Thou shalt not walk in the ways of other nations
, we read in the Bible. This, our rebbes explained, meant that we should not play baseball, wear Western-style clothes, or sport popular hairstyles.
On occasion, our non-Jewish neighbors surprised me. At age eleven, two friends and I, overcome with curiosity, asked an Italian boy near our school to tell us “the meaning of F.”
“The meaning of F?” the boy asked.
“Yes,” we said. “You know. The F-word. What does it mean?”
“Oh,” the boy said, a grin spreading across his face. “You don’t know?”
We didn’t. The boy maintained his grin but wouldn’t tell us. He said that it was a dirty word. And we couldn’t help but wonder: Why would that bother him? Didn’t all goyim use such words freely, issuing profanities as casually as they walked their dogs or fiddled with the undersides of their cars?
“Is the rabbi home? Can he spare something for the baby?”
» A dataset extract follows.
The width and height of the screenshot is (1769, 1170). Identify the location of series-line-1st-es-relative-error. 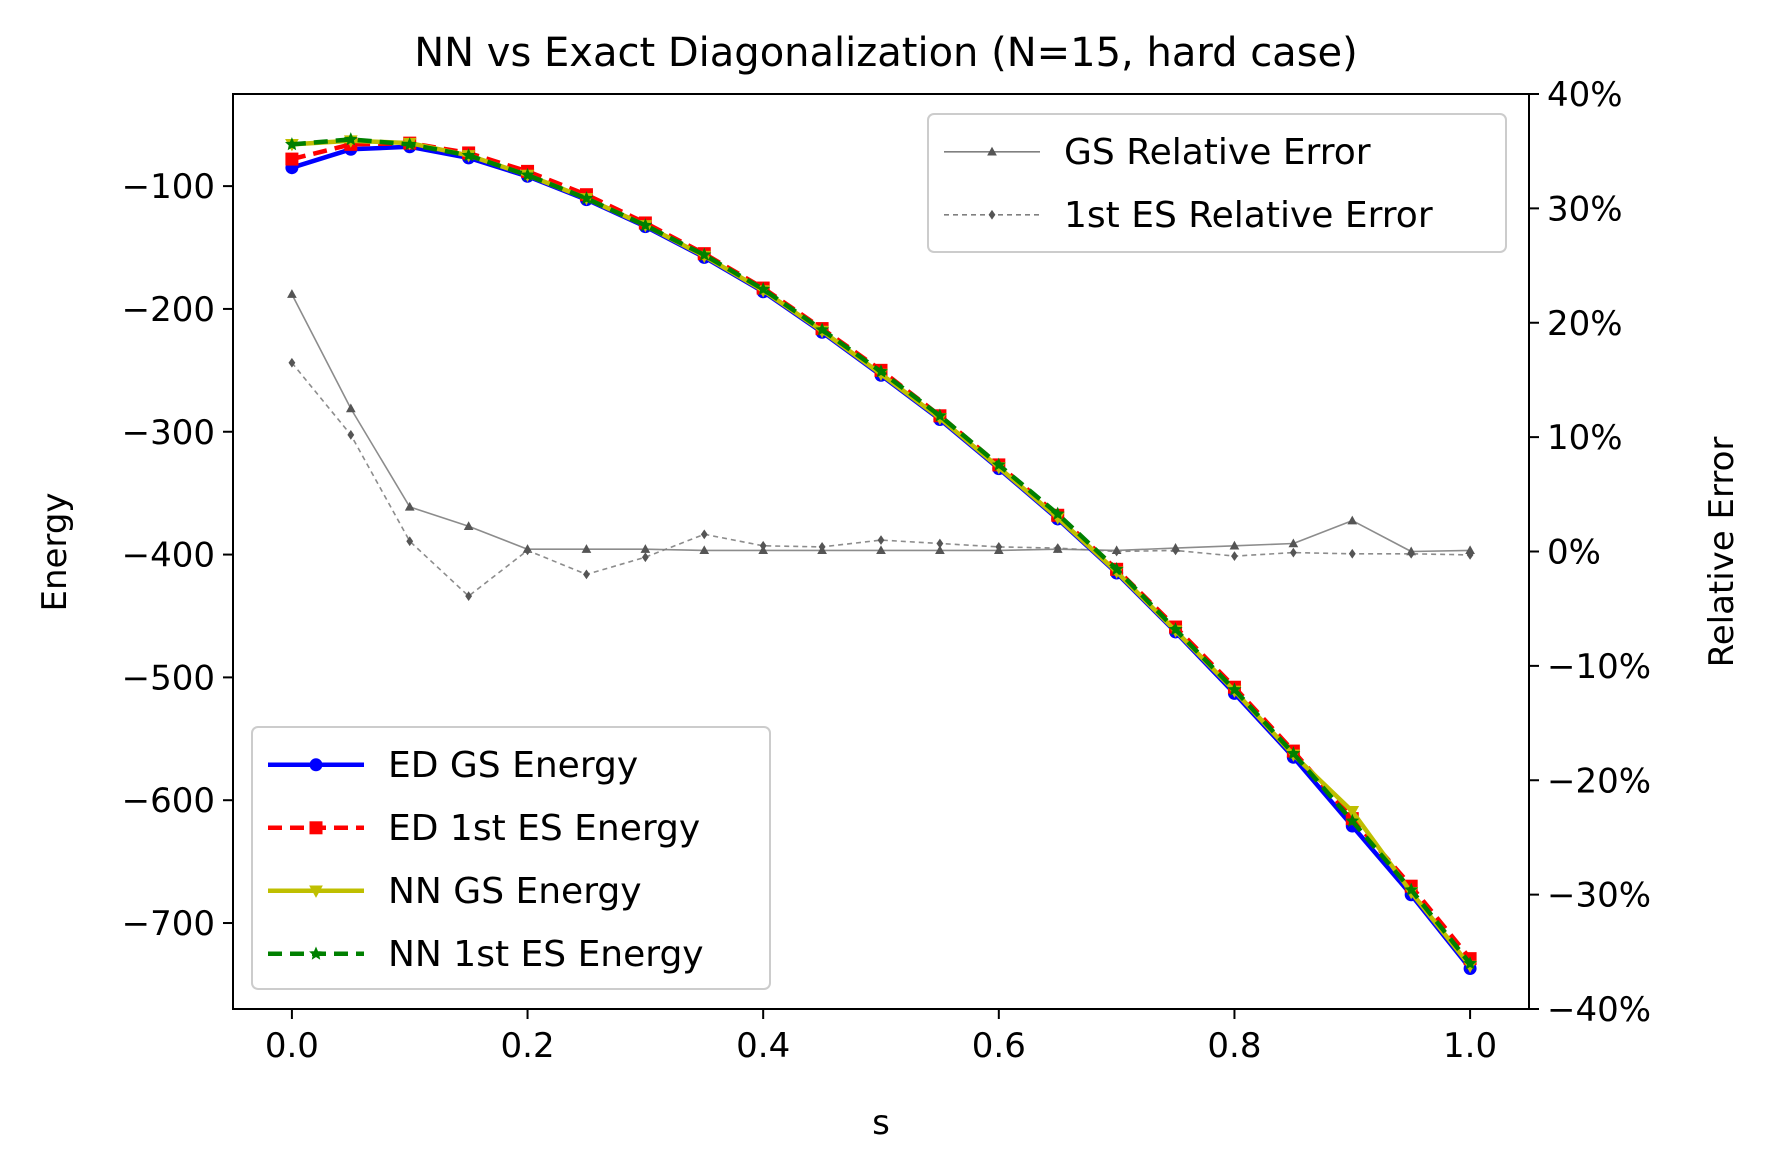
(881, 480).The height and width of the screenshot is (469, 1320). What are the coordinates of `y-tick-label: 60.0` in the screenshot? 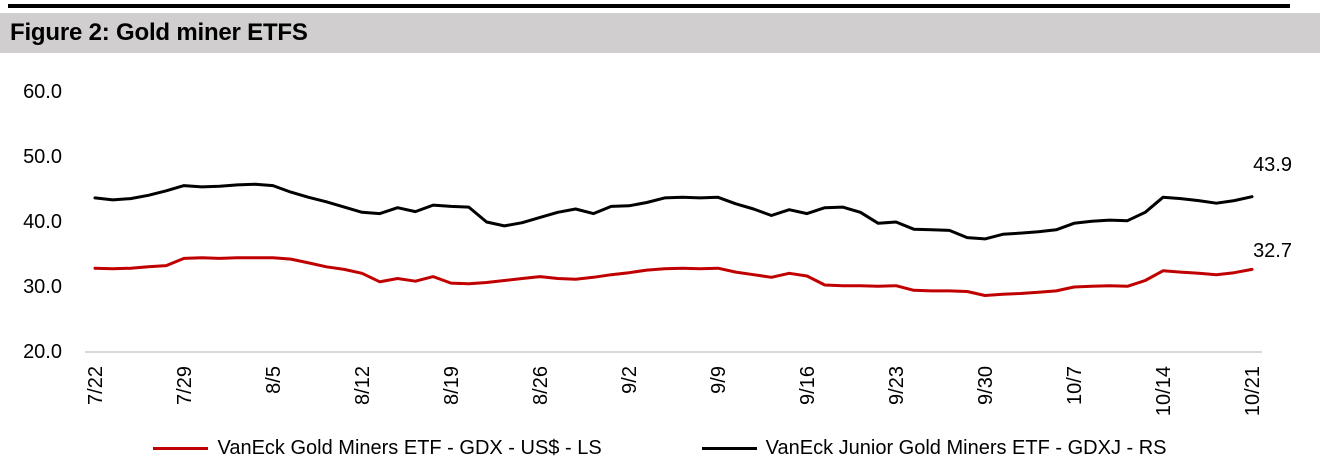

The woman would stand by the door, and one of us children would run to our father’s study and say, “The lady from the corner is here.” We knew her only as that, because she seemed at all times to be sitting on the corner stoop, in front of a decrepit, graffiti-covered apartment building beneath the elevated subway line, chain-smoking and drinking something out of a paper bag. She would often come with her teenage daughter, bringing with her the stench of something we could not identify. Sometimes they would be carrying an infant, although I never knew if the baby belonged to the mother or the daughter.